Cancel multiple runs

Use the bulk cancel endpoint to cancel multiple runs in one request. Both the interrupt and rollback actions are supported.

Cancel by thread ID and run IDs

Cancel specific runs by passing their IDs.
run1 = await client.runs.create(
    thread["thread_id"],
    assistant_id,
    input={"messages": [{"role": "user", "content": "First request"}]},
)
run2 = await client.runs.create(
    thread["thread_id"],
    assistant_id,
    input={"messages": [{"role": "user", "content": "Second request"}]},
    multitask_strategy="enqueue",
)

await client.runs.cancel_many(
    thread_id=thread["thread_id"],
    run_ids=[run1["run_id"], run2["run_id"]]
)

# Wait for the runs to be cancelled
await client.runs.join(thread["thread_id"], run2["run_id"])
runs_after = await client.runs.list(thread["thread_id"])
for run in runs_after:
    if run["run_id"] in (run1["run_id"], run2["run_id"]):
        print(run["run_id"], run["status"])  # "interrupted"

Cancel by status

Cancel all runs that match a status across all threads in a deployment. Valid status options are pending, running, or all.
run1 = await client.runs.create(
    thread["thread_id"],
    assistant_id,
    input={"messages": [{"role": "user", "content": "First request"}]},
)
thread2 = await client.threads.create()
run2 = await client.runs.create(
    thread2["thread_id"],
    assistant_id,
    input={"messages": [{"role": "user", "content": "Second request"}]},
)

await client.runs.cancel_many(
    status="running",
)

# Wait for the runs to be cancelled
await client.runs.join(thread2["thread_id"], run2["run_id"])
run_after = await client.runs.get(thread["thread_id"], run1["run_id"])
print(run_after["status"])  # running run is now "interrupted"
run_after2 = await client.runs.get(thread2["thread_id"], run2["run_id"])
print(run_after2["status"])  # runs are cancelled across all threads

Cancel on disconnect

When starting a run with streaming or when waiting on a run, you can set on_disconnect="cancel" so that the run is cancelled if the client disconnects. This avoids leaving runs in progress when a user closes the app or loses connection.
# With runs.wait: run is cancelled if the client disconnects
result = await client.runs.wait(
    thread["thread_id"],
    assistant_id,
    input={"messages": [{"role": "user", "content": "Long task"}]},
    on_disconnect="cancel",
)

# With runs.stream: run is cancelled if the client disconnects
async for chunk in client.runs.stream(
    thread["thread_id"],
    assistant_id,
    input={"messages": [{"role": "user", "content": "Long task"}]},
    on_disconnect="cancel",
):
    print(chunk)

# With runs.join: wait for an existing run; cancel if client disconnects
run = await client.runs.create(
    thread["thread_id"],
    assistant_id,
    input={"messages": [{"role": "user", "content": "Long task"}]},
)
await client.runs.join(
    thread["thread_id"],
    run["run_id"],
    on_disconnect="cancel",
)

# With runs.join_stream: join an existing run and stream; cancel if client disconnects
async for chunk in client.runs.join_stream(
    thread["thread_id"],
    run["run_id"],
    on_disconnect="cancel",
):
    print(chunk)

Common scenarios

  • Human-in-the-loop and interrupts: Agents can pause at interrupts for human input.
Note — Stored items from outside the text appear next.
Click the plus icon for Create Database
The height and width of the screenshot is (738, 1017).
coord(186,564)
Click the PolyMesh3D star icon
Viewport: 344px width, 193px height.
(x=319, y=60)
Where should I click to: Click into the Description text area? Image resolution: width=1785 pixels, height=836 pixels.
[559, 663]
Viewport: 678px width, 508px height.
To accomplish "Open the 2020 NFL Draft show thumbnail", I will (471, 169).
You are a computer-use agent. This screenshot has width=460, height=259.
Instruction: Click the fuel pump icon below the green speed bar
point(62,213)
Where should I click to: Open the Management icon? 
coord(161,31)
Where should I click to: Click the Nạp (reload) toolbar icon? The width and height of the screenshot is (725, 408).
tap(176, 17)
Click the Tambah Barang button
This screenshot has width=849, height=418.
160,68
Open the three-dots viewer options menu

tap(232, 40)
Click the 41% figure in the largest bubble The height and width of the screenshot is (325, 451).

Cancelling a run stops execution; it is different from an interrupt, where the run is paused and can be resumed with new input.
  • Time travel: After cancelling with action interrupt, the run and checkpoints are still available. You can resume from a checkpoint (time travel) to replay or branch execution.
  • Double-texting: When a user sends new input while a run is in progress, the multitask strategy (enqueue, reject, interrupt, rollback) determines whether the existing run is interrupted or rolled back and how the new run is handled. To cancel runs explicitly from your application, use the cancel API described on this page.
  • Studio: In Studio, use the Cancel button in the run UI to cancel the current run.